I hope we are all here for positive growth in relationships whether they are marriages, business, or just friends. We have to start with this basic premise, “I like people”.
Seriously, if you don’t like other people how do you expect to grow relationships or even why are you reading this? If you think in your mind, “People are idiots, I really don’t like or trust them, what a bunch of jackwagons.” Take this book back right to where you bought it and get your money back. You are wasting your time and money, just go back home, lock yourself in your room with your laptop, firearms, and 6 months worth of canned institutional food and wait for the inevitable apocalypse that you are sure is coming when everyone turns on each other. (FYI, I have more faith in humankind than you do, that apocalypse isn’t coming.)
I know people like this, heck my father-in-law is a self-admitted “people hater”. He just doesn’t like other people, less is better should be his motto. Through his life experiences he has developed a distrust for people and doesn’t really care to be around others, especially those he doesn’t know. It has also infected his family relationships to where he has hurt relatives with his avoidance of family gatherings and significant events. Not necessarily because he didn’t like the family member involved but there were just too many people. Also, he would have to run into people on the way there who he is convinced are idiots and slackers.

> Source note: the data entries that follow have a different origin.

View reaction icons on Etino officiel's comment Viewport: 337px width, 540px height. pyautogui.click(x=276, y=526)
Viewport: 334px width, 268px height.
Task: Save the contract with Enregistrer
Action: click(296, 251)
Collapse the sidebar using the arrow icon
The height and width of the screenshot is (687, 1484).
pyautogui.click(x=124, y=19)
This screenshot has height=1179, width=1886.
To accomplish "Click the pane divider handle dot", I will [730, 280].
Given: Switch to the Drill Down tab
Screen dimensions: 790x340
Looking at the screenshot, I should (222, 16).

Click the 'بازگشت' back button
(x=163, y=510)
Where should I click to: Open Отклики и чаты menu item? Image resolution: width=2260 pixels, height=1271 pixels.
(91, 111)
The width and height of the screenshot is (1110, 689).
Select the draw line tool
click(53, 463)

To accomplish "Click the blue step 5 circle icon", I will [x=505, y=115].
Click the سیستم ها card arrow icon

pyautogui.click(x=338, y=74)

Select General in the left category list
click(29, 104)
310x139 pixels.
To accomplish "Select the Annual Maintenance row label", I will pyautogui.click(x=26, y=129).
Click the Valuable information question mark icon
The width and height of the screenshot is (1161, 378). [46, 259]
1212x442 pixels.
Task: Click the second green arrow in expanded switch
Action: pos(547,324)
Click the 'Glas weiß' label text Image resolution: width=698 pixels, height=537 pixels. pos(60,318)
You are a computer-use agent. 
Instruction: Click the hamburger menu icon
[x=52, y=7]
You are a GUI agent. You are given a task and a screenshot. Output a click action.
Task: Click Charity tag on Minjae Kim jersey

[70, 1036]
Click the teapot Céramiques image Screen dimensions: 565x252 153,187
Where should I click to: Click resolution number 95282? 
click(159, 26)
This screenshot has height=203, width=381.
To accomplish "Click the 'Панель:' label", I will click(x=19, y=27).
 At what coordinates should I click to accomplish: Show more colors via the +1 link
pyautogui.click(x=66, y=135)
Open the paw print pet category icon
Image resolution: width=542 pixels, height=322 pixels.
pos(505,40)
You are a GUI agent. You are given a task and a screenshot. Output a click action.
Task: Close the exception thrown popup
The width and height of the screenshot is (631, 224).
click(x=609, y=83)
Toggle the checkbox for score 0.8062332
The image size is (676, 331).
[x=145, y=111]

We have to have a basic love of others, a curiosity to meet others, and a curiosity to learn about them. Ultimately a strong healthy relationship isn’t about what that relationship gives me, but how I can bring that other person, or people up. How can I improve the outlook, standing, or happiness of that other person. I have found if I want a great personal relationship with Teri, a school district I am working with, or a good friend, don’t worry about what they are going to do for me. Just be there to help when they need help and work to bring them up, the rest takes care of itself.
I ran into a new series on Netflix, “After Life” starring Ricky Gervais. (This is not a recommendation of this show, Teri and I are only one episode in and we don’t know what we think yet. If you want a Netflix recommendation watch “The Umbrella Academy”, if only for the music soundtrack.) Gervais is a cynical, clumsy, newspaper reporter who turns to sarcasm and open insulting of others to deal with the loss of his spouse to cancer. How many people do we run into who deal with others through sarcasm and open insults and they can’t even blame a past experience for their current approach? In the series Gervais’ character argues “I have proven treating others with kindness and fair play do not reward me with anything. As a matter of fact that makes me a mark for others.”
I am convinced there are many on this earth that do believe this statement. However, I don’t, and I never have. I was fortunately raised to treat everyone with the Golden Rule, “Treat others as you would have them treat yourself.” One of the byproducts of a pastor mom, you get lectured repeatedly in your youth about life lessons and your conduct. Of course, there were other reasons I needed lectures about my conduct too but hey, I was listening, I just did not chose to put it into action until my adult years. Once I reached adulthood, sometime in my mid-20’s-maybe 30’s, I truly began to treat others as I hoped they would treat me.
Applying the Golden Rule isn’t easy, some people actually get suspicious when you treat them well and there is no visible positive outcome for you. Some even try to reject your kindness. Also, do not think for a second there is any kind of 1-for-1 reaction when you treat others with kindness. “Gee, if I lend someone the money they don’t have to get their lunch I will immediately find $20 in the dryer at home.” That isn’t how any of this works.
Building relationships, treating others with kindness, sewing those seeds of positive results takes time. Think of it as farming, if you grew up on a farm you will get this quickly. Many farmers plant crops in April and May and then hope those crops will survive a flood, drought, hail, weeds, the neighbor’s cattle who routinely get out and mow it down, and every other brand of pestilence, just to get a reward 4 months later. There is no emotion in that reward, just food for cattle or humans who never say thank you. There is so much that could go wrong during that time but yet the farmer wakes up every morning to prepare the ground, plant the seed, cultivate, and remove the weeds, with the faith that in the end an inanimate plant will reach maturity and produce a healthy crop.
Why aren’t we willing to do that with everyone around us? Also, it has been my experience in many cases, those people who we have planted seeds with, helped them survive their droughts, floods, and hail storms in life, do genuinely show appreciation in the end. I have experienced it repeatedly. It may not happen immediately, I have had some individuals come back and thank me 20 years later for an act of support or kindness that at the time I didn’t see as significant beyond just walking through my normal day.
Positivity towards others doesn’t cost us anything, it doesn’t hurt, we have an unlimited supply, we just need to chose to use it.